Para que a escolha sobre qualquer coisa seja livre, é necessário que se disponibilizem todas as opções existentes a quem escolhe. Se, em uma mesma situação, uma pessoa tem à sua disposição mais opções de escolha do que outra, as pessoas envolvidas não estão em igualdade de condições: uma delas terá mais poder de escolha do que a outra. O universo dessas meninas é, frequentemente, de muito poucas escolhas em termos de aspirações de vida relacionadas a estudo e trabalho, combinada com um controle da sexualidade adolescente somente aceita se dentro de um casamento, que passa a ser visto como um caminho seguro para “uma menina direita”, tanto em relação à sua subsistência quanto à possibilidade de almejar aquilo que ela imagina ser a vida de uma “mulher adulta” longe do jugo dos pais.

Ainda neste século XXI recaem sobre as mulheres julgamentos morais sobre suas escolhas sexuais diferentes daqueles que recaem sobre homens. Isto implica uma assimetria de poder neste campo. Quando a esta assimetria se sobrepõe a inevitável experiência de vida cronológica que um adulto terá em superioridade em relação a um (a) adolescente, aumentam as chances de haver um exercício de poder. Se é verdade que este modelo de relação foi considerado normal – ou seja, adequado à norma”, inclusive jurídica – por muitas gerações, em que um sem-número de casamentos foi celebrado exatamente nesses termos, é importante refletirmos o que essa “normalidade” reproduz das relações de poder.

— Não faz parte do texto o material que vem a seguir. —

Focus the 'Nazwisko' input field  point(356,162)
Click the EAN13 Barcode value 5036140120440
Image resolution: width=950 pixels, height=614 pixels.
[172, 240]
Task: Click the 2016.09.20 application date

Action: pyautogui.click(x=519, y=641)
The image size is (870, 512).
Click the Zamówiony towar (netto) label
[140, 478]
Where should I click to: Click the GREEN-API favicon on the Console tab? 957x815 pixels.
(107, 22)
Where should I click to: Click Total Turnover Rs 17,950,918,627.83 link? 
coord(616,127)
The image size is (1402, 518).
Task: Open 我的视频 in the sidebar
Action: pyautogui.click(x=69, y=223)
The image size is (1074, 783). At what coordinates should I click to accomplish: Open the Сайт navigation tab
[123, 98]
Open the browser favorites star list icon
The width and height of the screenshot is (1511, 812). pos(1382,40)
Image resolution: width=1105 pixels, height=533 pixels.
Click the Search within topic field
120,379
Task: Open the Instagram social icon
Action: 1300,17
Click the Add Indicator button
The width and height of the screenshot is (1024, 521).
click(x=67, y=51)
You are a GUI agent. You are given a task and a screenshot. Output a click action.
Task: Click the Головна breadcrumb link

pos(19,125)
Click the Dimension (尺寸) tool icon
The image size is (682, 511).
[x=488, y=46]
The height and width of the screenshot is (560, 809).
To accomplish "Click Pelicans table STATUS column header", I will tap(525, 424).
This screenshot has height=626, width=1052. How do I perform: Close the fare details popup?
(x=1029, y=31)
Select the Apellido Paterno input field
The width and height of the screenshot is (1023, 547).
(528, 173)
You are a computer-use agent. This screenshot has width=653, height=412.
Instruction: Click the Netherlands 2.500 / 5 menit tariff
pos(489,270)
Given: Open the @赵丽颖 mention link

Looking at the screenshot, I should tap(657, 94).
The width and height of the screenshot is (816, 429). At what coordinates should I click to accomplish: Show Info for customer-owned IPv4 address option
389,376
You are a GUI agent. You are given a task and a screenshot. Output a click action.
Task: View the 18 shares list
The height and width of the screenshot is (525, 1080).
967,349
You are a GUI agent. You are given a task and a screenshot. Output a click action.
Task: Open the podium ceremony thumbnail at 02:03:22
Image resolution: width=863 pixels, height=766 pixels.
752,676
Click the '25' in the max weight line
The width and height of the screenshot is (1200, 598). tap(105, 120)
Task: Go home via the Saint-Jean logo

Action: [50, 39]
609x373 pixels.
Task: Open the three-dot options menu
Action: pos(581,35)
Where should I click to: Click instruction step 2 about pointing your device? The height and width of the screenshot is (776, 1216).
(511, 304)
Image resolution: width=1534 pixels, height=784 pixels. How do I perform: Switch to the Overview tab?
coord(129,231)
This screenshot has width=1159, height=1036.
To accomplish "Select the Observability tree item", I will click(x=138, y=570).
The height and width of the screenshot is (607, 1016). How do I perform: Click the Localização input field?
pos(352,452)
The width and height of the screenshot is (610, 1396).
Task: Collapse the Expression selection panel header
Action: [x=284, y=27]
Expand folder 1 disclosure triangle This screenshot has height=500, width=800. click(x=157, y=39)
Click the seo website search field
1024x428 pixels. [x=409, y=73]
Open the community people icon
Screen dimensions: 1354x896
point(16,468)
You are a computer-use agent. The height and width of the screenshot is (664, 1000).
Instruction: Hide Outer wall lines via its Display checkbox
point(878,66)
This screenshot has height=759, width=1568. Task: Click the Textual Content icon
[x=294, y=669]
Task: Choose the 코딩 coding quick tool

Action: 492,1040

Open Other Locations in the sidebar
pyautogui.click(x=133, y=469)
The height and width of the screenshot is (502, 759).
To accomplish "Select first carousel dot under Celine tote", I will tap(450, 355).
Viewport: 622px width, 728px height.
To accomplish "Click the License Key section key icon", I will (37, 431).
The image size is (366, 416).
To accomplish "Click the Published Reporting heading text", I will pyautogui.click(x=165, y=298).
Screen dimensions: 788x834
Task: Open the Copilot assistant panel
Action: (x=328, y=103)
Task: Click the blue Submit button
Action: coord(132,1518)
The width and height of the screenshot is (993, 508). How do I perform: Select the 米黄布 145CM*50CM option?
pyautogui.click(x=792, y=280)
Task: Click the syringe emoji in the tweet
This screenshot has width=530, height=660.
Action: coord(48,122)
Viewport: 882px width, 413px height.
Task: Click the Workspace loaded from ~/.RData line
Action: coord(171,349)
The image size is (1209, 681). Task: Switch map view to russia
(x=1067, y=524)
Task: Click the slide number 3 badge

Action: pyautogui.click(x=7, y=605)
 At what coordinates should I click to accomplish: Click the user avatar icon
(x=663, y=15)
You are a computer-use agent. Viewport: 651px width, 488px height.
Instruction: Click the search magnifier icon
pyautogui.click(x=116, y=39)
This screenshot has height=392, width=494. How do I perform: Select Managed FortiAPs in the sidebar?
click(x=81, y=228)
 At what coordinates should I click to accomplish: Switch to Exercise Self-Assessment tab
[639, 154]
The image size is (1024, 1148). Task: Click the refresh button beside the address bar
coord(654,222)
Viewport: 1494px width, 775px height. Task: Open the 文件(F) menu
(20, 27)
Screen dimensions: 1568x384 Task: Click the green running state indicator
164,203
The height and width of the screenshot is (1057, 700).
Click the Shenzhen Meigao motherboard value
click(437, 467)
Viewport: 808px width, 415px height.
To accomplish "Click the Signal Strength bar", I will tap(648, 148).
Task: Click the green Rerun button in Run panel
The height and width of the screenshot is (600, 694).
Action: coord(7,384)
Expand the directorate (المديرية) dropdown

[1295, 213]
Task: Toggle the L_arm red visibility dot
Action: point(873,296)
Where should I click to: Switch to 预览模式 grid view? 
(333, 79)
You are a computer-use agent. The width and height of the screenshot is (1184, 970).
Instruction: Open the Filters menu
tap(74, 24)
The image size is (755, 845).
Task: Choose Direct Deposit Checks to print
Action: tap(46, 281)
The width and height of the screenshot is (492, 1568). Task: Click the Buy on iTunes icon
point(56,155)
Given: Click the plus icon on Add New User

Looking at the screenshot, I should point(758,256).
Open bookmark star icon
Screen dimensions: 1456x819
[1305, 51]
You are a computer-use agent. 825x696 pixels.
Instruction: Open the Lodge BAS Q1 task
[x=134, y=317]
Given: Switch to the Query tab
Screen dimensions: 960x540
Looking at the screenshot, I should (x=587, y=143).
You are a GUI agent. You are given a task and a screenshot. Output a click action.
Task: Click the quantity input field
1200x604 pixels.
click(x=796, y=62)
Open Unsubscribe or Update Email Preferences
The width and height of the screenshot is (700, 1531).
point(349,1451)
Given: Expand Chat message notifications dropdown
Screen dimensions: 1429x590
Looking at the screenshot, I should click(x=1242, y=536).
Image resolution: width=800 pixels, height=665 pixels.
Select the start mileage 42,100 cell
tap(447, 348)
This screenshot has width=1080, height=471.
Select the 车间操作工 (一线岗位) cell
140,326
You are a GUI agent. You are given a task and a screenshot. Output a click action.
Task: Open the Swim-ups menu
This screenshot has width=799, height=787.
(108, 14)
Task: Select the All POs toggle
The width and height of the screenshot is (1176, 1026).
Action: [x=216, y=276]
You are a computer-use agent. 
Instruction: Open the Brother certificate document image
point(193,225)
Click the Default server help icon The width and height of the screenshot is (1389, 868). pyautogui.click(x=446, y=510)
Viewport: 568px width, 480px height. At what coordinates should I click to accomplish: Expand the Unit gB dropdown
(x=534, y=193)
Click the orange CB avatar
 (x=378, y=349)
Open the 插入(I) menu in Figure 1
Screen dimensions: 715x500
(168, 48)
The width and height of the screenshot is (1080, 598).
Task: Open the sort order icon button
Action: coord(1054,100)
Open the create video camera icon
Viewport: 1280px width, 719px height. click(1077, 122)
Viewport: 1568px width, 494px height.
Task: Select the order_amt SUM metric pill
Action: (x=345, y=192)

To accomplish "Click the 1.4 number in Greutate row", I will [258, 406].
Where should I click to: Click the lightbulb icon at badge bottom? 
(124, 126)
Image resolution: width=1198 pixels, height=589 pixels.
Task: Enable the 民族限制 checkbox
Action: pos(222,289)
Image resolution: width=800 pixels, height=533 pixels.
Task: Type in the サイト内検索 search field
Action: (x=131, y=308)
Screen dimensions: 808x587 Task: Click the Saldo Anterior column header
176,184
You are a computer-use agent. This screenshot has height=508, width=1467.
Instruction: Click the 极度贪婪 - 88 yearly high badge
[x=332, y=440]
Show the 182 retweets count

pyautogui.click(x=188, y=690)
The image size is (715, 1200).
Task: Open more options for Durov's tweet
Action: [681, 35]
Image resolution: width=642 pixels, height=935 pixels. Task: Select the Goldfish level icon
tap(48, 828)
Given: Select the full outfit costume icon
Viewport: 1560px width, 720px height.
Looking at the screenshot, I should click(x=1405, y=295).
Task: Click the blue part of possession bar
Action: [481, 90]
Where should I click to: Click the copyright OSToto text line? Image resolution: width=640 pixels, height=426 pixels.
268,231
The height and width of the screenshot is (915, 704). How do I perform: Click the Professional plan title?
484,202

As leis penal e civil refletem uma mentalidade que ainda persiste no sentido de que adolescentes não podem ter vida sexual salvo se dentro do casamento, negando-se sua autonomia para exercer seus direitos individuais e personalíssimos à sexualidade de forma segura, o que envolve políticas educacionais e de saúde para que isso se dê em relacionamentos e experiências saudáveis e igualitárias. Mais do que a transformação da lei, é imperioso repensar as normas sociais que ao mesmo tempo infantilizam e retiram a autonomia de adolescentes enquanto os expõem a uma erotização precoce e conduzida a partir do olhar adulto.

Notas:
[nota 1] Vale ressaltar que, na legislação brasileira, o Estatuto da Criança e do Adolescente estabelece a distinção entre crianças e adolescentes dividindo-os em dois grupos por faixa etária: de zero a doze anos incompletos, e de doze anos completos a dezoito anos incompletos.
[nota 2] No Brasil, ainda há poucas pesquisas sobre o tema. Para escrever este artigo, tomei como fonte o relatório da pesquisa “Ela vai no meu barco – casamento na infância e na adolescência no Brasil”(2015), disponível em: http://promundoglobal.org/wp-content/uploads/2015/07/SheGoesWithMeInMyBoat_ChildAdolescentMarriageBrazil_PT_web.pdf
[nota 3] Estupro de vulnerável, artigo 217-A, Código Penal.
[nota 4] Artigos 1517 e 1520 do Código Civil.
[nota 5] Artigo 218-B, § 1º, Código Penal.